A LAST ditch hope has emerged for campaigners looking to save a site dubbed the “green lungs of Colchester”.

Middlewick Ranges, which is owned by the Ministry of Defence, is expected to be sold for development next year when firing operations move to Fingringhoe.

If the MoD’s plans are successful, it will be kept in Colchester’s Local Plan and 1,000 houses built on the site which has been used as a firing range for more than 160 years.

But the Local Plan has yet to be signed off, and opponents are urging Colchester Council not to allow it to proceed unless all development at Middlewick is deleted.

And now notices have appeared surrounding the site off Abbot’s Road which opponents to the controversial scheme claim could prove helpful in their bid to save the land from development.

Gazette:

Read more: Fresh hope to save the Wick from 1,000 homes development

The notices are advising descendants of nine former owners of parts of Middlewick they have two months in which to make a claim to the Ministry of Defence.

Both Colchester Civic Society and Colchester High Steward Sir Bob Russell are now urging the former owners’ descendants to step forward.

Sir Bob, who has opposed the loss of Middlewick from when the Government announced in 2016 it would be selling the site, said: “Anything that can be done to prevent this planning and ecological disaster must be pursued.

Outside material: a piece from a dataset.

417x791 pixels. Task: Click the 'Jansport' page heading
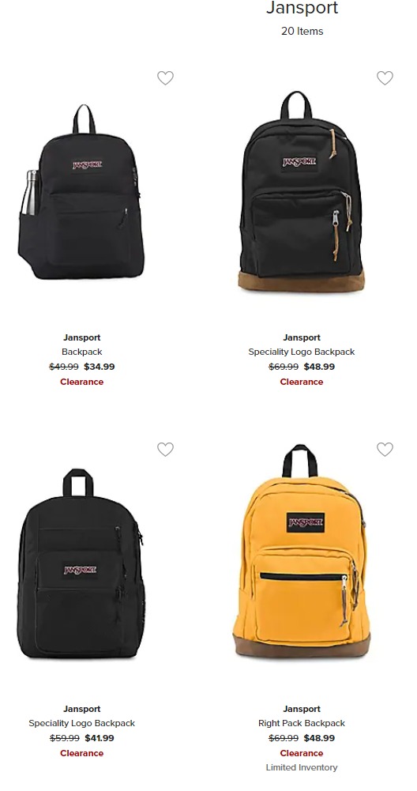coord(302,8)
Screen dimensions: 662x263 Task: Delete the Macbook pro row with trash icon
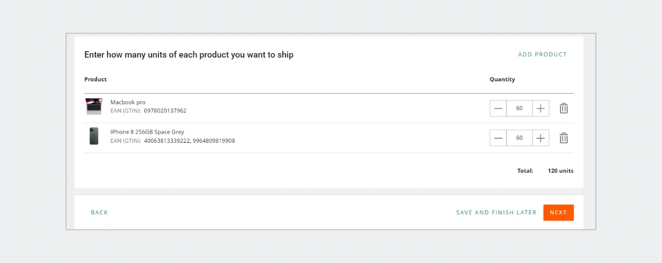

“What appears to be the Ministry of Defence engaged in a box-ticking exercise must be seized by us in the spirit of where there’s life, there’s hope.”

Gazette:

The legal requirement for the Ministry of Defence to advertise the sale of land comes from a precedent known as the Critchel Down Rules which compels the Government to give descendants the right to buy land which was once owned by a deceased relative back from the state.

Former owners named in the public notice all have addresses in Mersea Road, Colchester, with others having a mention of Blackheath.

Sir Bob added: “I would be pleased to hear from any descendants. This may be a long shot, but anything and everything is worth trying.”